An oversized wall of on-screen text helps orient viewers at the start of “King Ivory,” an uninspired, largely monotonous war-on-drugs drama. The movie’s impressionistic visual style and criss-crossing subplots also bear more than a passing resemblance to “Traffic,” an undoubtedly deliberate callback that suggests the only thing that’s changed since 2000 is the drug currently destroying American lives.
But the movie’s square-up introduction tells us why it’s called “King Ivory,” one of a few nicknames for fentanyl. The Mexican cartels’ hierarchy of power has also apparently “decentralized” over the last ten years, so now there are multiple smaller warring drug dealers who control whole regions of America. Some faces may be different now, but it’s still the same drama, ok?
A convoluted, but staid plot begins in prison, where loyal small-timer George Greene (Ben Foster) pulls an Uno Reverse on an extortionate wannabe crime boss by warning an even bigger boss, Holt Lightfeather (MVP Graham Greene), of a scheme to kill him.
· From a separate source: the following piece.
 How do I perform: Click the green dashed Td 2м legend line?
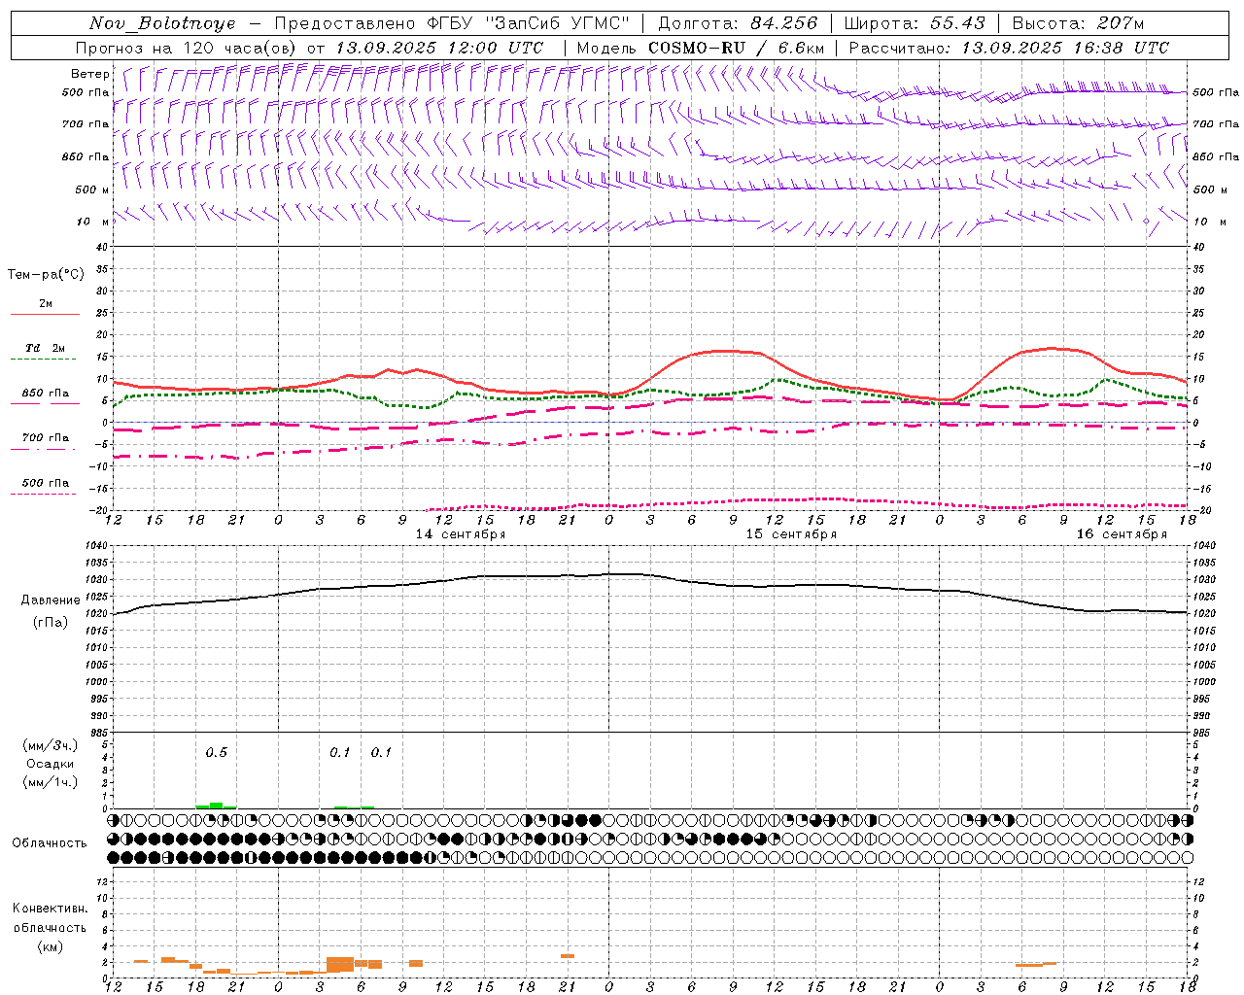pos(44,359)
Lightfeather rewards Greene by expediting his release from prison, on the condition that George helps to clean up a mess involving a rival group of fentanyl pushers led by Ramón Garza (Michael Mando), who’s also caught up in a human trafficking deal that quickly goes awry.
Ramón’s dilemma leads to tension with a crack team of Tulsa drug cops, represented by the righteous, but soft-spoken Layne West (James Badge Dale) and his loyal and sensitive sidekick Ty Grady (George Caroll). Also, Layne’s teenage son Jack (Jasper Jones) and his girlfriend Colby (Kaylee Curry) both take fentanyl, and oh yeah, Ramón is occasionally responsible for Lago (David De La Barcena), a Mexican immigrant who hopes to become a doctor someday. As you might have guessed, Lago doesn’t get to study medicine in “King Ivory.”
You might confuse this movie with an afterschool special if its plot weren’t so busy and its constant handheld camerawork weren’t so frantic. The story’s well stocked with types who rarely distinguish themselves as characters, save for maybe George’s sweaty accomplice Mickey (Ritchie Coster), who’s racist and poor, and gets mocked a few times for it.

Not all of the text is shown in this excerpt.